> **Document extract**

Percolating returns more results that i expect

Smashing my head against the wall with this, wondering if anyone can point anything out thats obvious.

Using ES 5.6 (I know its out of date, im in the process of upgrading)

I have an advert in ES
GET /gb/classified/155597007

{
    "_index": "gb-1",
    "_type": "classified",
    "_id": "155597007",
    "_version": 1,
    "found": true,
    "_source": {
        ...
        "product": {
            "age": "19",
        },
        "categories": [
            {
                "meta_code": "missed-connections"
            }
        ]
    }
}

Then i have some email alerts
Alert 1

  • MUST categories.meta_code = missed-connections
  • MUST product.age = 19
  • MUST_NOT exist = foreign_ids.kiwii_mysql.partner_id
    GET /gb/email_alerts/15531
{
    "_index": "gb-1",
    "_type": "email_alerts",
    "_id": "15531",
    "_version": 1,
    "found": true,
    "_source": {
        .....
        "type": "classified",
        "query": {
            "bool": {
                "must": {
                    "match_all": {}
                },
                "filter": {
                    "bool": {
                        "must": [
                            {
                                "term": {
                                    "categories.meta_code": "missed-connections"

> **Supplied material**
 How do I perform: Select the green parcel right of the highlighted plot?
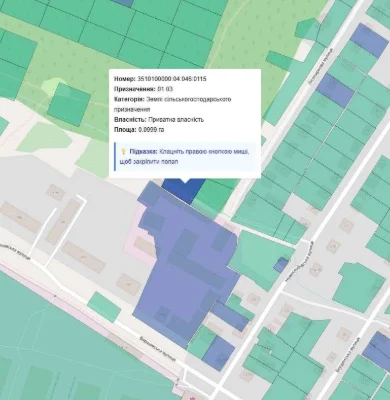tap(215, 195)
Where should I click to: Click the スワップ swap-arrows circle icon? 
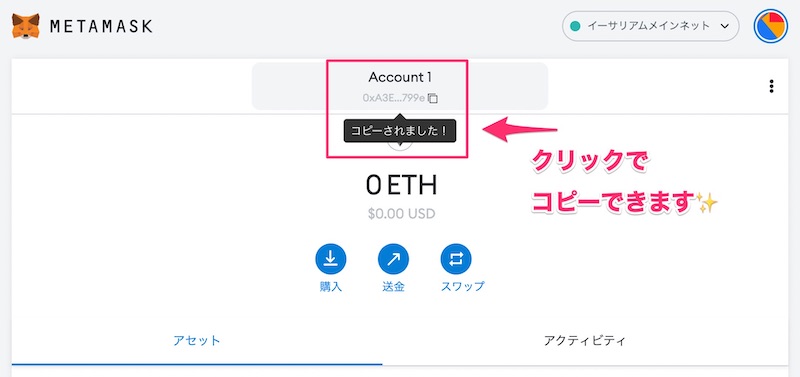pos(456,260)
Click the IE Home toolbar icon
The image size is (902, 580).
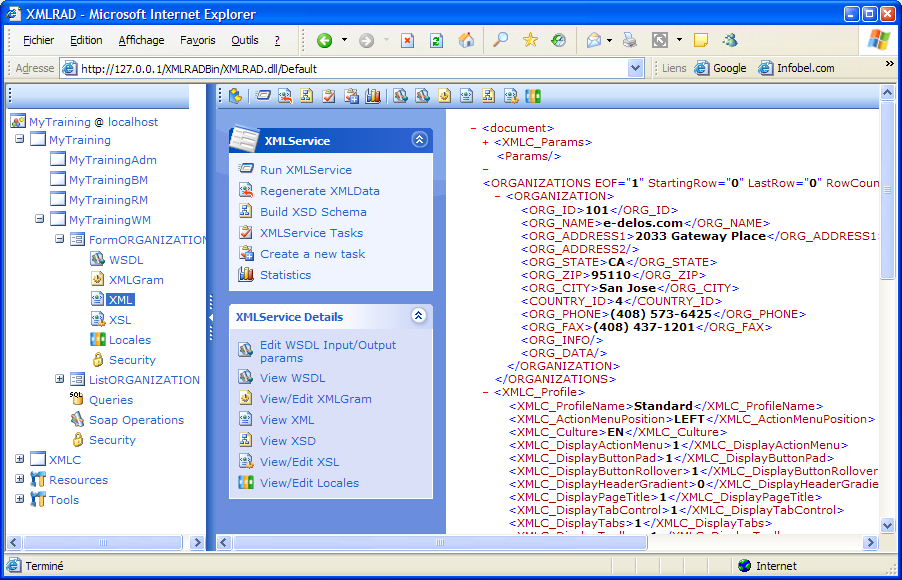tap(466, 41)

> **Work to do**
(a) Which Elasticsearch version does the poster of the Elasticsearch thread say they are using?
(b) Copy the records word for word, everything from the line containing "Where should I" down to the last line of the records, and omit the pictures.
The Elasticsearch thread has nothing to do with the records.

> **Solutions for each task**
(a) ES 5.6

(b)
Where should I click to: Click the スワップ swap-arrows circle icon? 
pos(456,260)
Click the IE Home toolbar icon
The image size is (902, 580).
tap(466, 41)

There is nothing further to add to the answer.